◆ ЗАДАНИЯ ◆
**a.** Ответьте на вопросы по фрагменту о пьесе «Три сестры».
(i) Какое время суток указано в ремарке к первому действию?
(ii) Что, по словам фрагмента, начинает нести более значительную смысловую нагрузку, чем в предшествующих пьесах?
(iii) Когда, согласно письму Чехова Станиславскому, обыкновенно бывает сенокос?
**b.** Пожалуйста, замените «коростель» на «перепел» в части фрагмента о пьесе «Три сестры» и приведите эту часть целиком. Начните со слов, где есть «Так, в письме», и закончите после «(П 11, 312).».

◆ ФРАГМЕНТ ТЕКСТА ◆
Ремарка, предваряющая действие
ПРЕДИСЛОВИЕ
I.
Ремарка, предваряющая действие
II.
Список действующих лиц и система
персонажей чеховской драмы
III.
Ремарка, сопровождающая действие
ЗАКЛЮЧЕНИЕ
Подразделы:
"Чайка"
"Дядя Ваня"
"Три сестры"
"Вишневый сад"
«ТРИ СЕСТРЫ»
Общий смысловой рисунок драмы «Три сестры»
выполнен совершенно иначе, хотя первые три ее действия
существуют в русле уже намеченной модели. Относительное
равновесие между внутренним и внешним миром и, соответственно,
совмещение двух типов авторской точки зрения наблюдаем в
авторском комментарии к первому действию пьесы:
«В доме Прозоровых. Гостиная с колоннами, за которыми виден
большой зал. Полдень, на дворе солнечно, весело. В зале
накрывают стол для завтрака» (13, 119).
В приведенном описании примечательно отсутствие границы между
двумя намеченными типами пространствами, реализованными здесь
как в доме и на дворе (в отличие от предыдущей пьесы, в ремарке
нет ни двери, ни окна), поэтому авторское ощущение: «солнечно,
весело» является общим для них. Настроение, зафиксированное в
ремарке, эксплицирует и даже персонифицирует в первом действии
Ирина: «Скажите мне, отчего я так счастлива? Точно я на парусах,
надо мной широкое голубое небо и носятся большие белые птицы»
(13, 122).
Ремарки, предшествующие второму и третьему действиям, также
фиксируют внутреннюю точку зрения автора и одновременно отмечают
сужение пространства персонажей:
«Декорация первого акта. Восемь часов вечера. За сценой на улице
едва слышно играют на гармонике. Нет огня» (13, 139);
«Комната Ольги и Ирины. Налево и направо постели, загороженные
ширмами. Третий час ночи. За сценой бьют в набат по случаю
пожара, начавшегося уже давно. Видно, что в доме еще не ложились
спать» (13, 157).
Сужение художественного пространства в драме сопровождается
новым для драматургии Чехова явлением. Более значительную
смысловую нагрузку, чем в предшествующих пьесах, здесь начинает
выполнять звук.
О том, что аудиоряд спектакля был для Чехова необыкновенно
важен, свидетельствуют, в частности, воспоминания К.С.
Станиславского: «Мы предложили ему самому перерепетировать
закулисные звуки пожара и предоставили ему для этого весь
сценический аппарат, Антон Павлович с радостью принял на себя
роль режиссера и, с увлечением принявшись за дело, дал целый
список вещей, которые следовало приготовить для звуковой пробы»
. Именно начиная с постановки пьесы «Три сестры», звуковое
оформление спектаклей на сцене Художественного театра становится
болезненной темой в письмах Чехова, по-видимому, оно его не
вполне удовлетворяет.
Так, в письме К.С. Станиславскому относительно постановки
«Вишневого сада» в свойственной ему косвенной манере Чехов
пытается отговорить увлекшегося режиссера от звуковых
экспериментов: «Дорогой Константин Сергеевич, сенокос бывает
обыкновенно 20-25 июня, в это время коростель уже, кажется, не
кричит, лягушки тоже уже умолкают к этому времени» (П 11, 312).

◆ ВЫДЕРЖКИ ИЗ ЗАПИСЕЙ ◆
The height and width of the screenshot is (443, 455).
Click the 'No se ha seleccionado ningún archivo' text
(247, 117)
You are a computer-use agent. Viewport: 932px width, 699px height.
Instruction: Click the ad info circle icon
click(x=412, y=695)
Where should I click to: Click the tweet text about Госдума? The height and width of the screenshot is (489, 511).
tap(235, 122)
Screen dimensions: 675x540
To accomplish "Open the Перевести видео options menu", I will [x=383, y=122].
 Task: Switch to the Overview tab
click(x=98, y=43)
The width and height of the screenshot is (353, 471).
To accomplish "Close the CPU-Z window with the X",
---
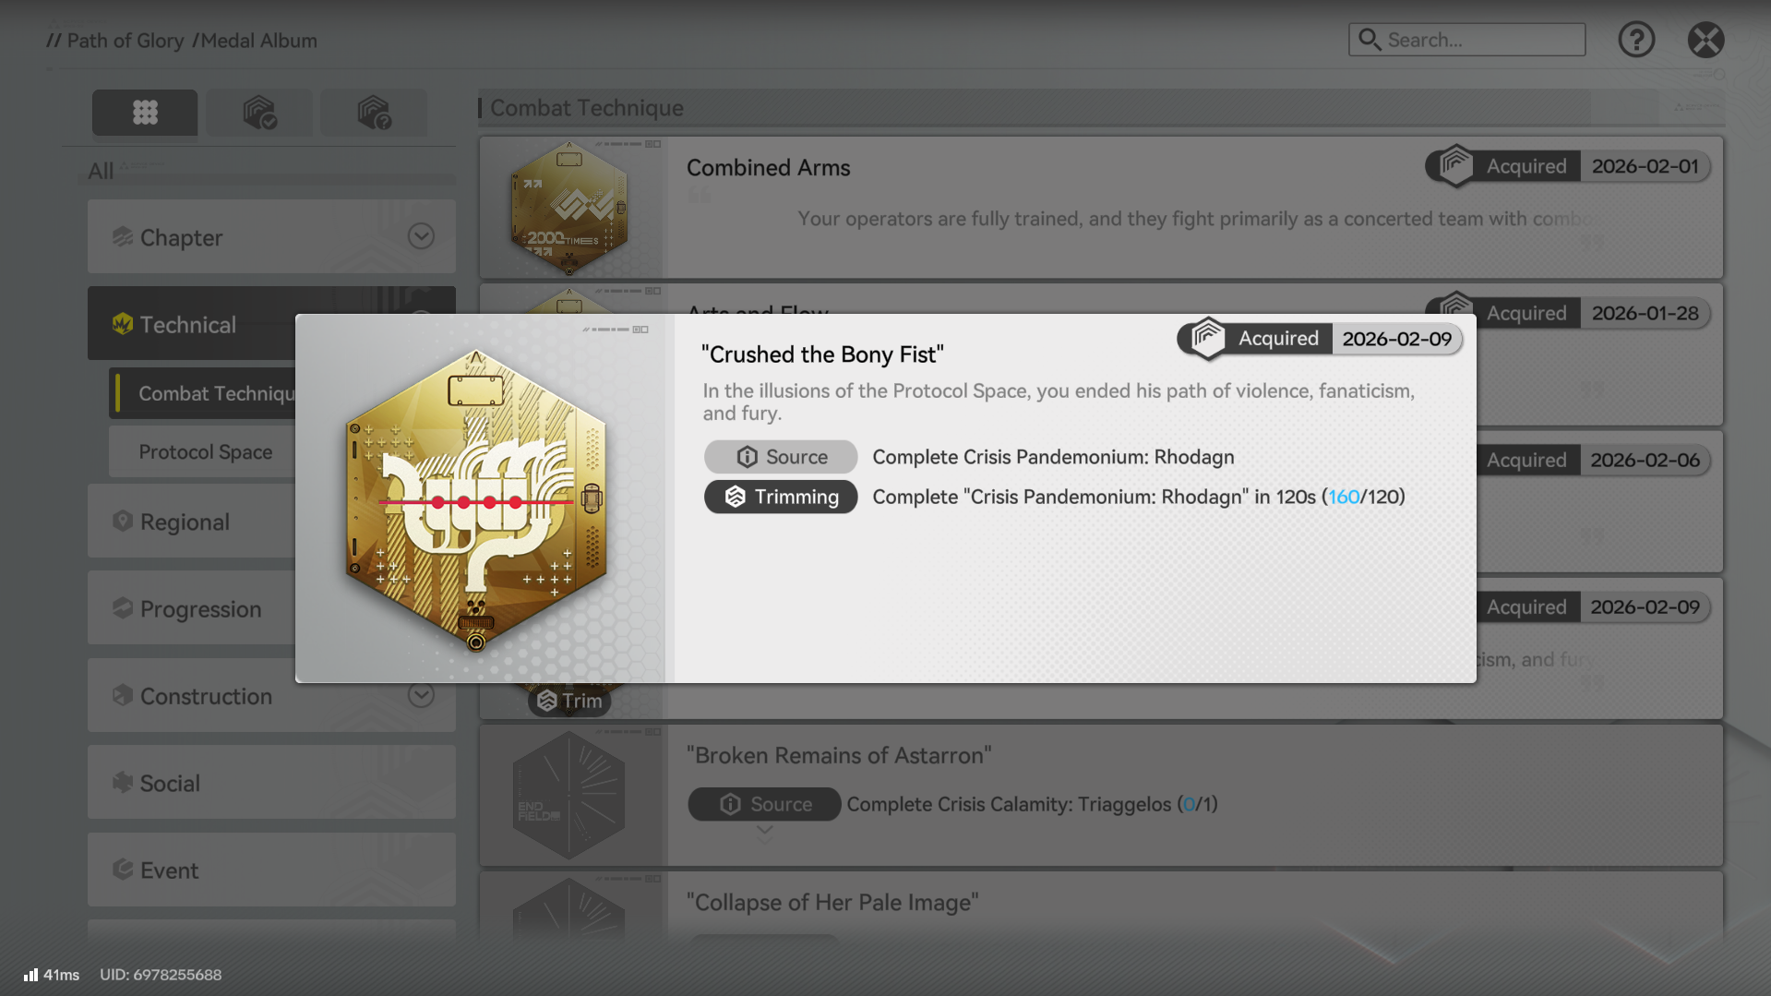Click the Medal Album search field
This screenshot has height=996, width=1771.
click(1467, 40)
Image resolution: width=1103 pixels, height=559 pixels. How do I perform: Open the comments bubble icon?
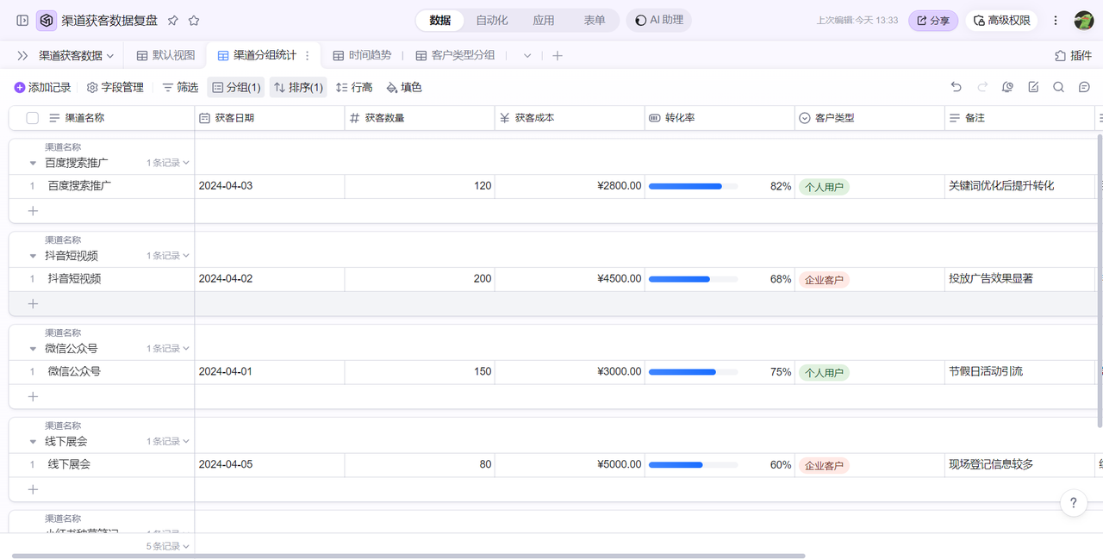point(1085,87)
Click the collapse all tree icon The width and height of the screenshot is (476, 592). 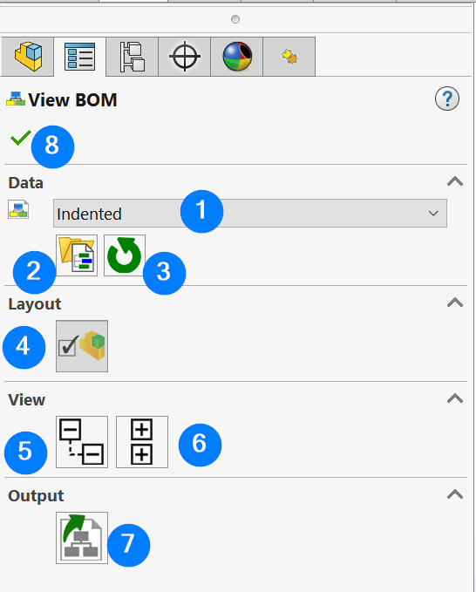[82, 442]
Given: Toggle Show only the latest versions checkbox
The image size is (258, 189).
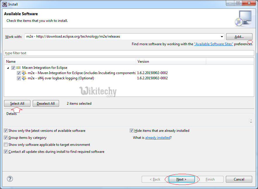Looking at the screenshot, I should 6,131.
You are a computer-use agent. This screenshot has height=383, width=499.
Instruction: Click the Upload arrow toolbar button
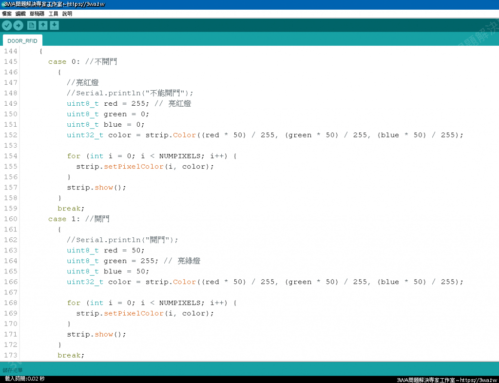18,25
* * *
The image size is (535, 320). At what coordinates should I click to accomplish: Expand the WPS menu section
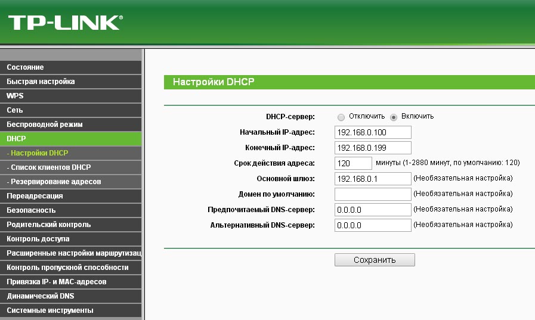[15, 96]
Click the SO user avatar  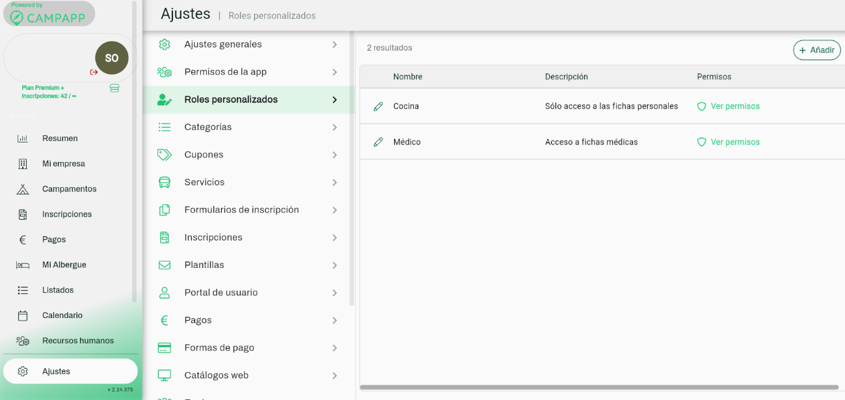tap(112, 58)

◆ ОТВЕТЫ К ЗАДАНИЯМ ◆
**a.**
(i) Полдень.
(ii) Звук.
(iii) Обыкновенно 20–25 июня.

**b.**
Так, в письме К.С. Станиславскому относительно постановки
«Вишневого сада» в свойственной ему косвенной манере Чехов
пытается отговорить увлекшегося режиссера от звуковых
экспериментов: «Дорогой Константин Сергеевич, сенокос бывает
обыкновенно 20-25 июня, в это время перепел уже, кажется, не
кричит, лягушки тоже уже умолкают к этому времени» (П 11, 312).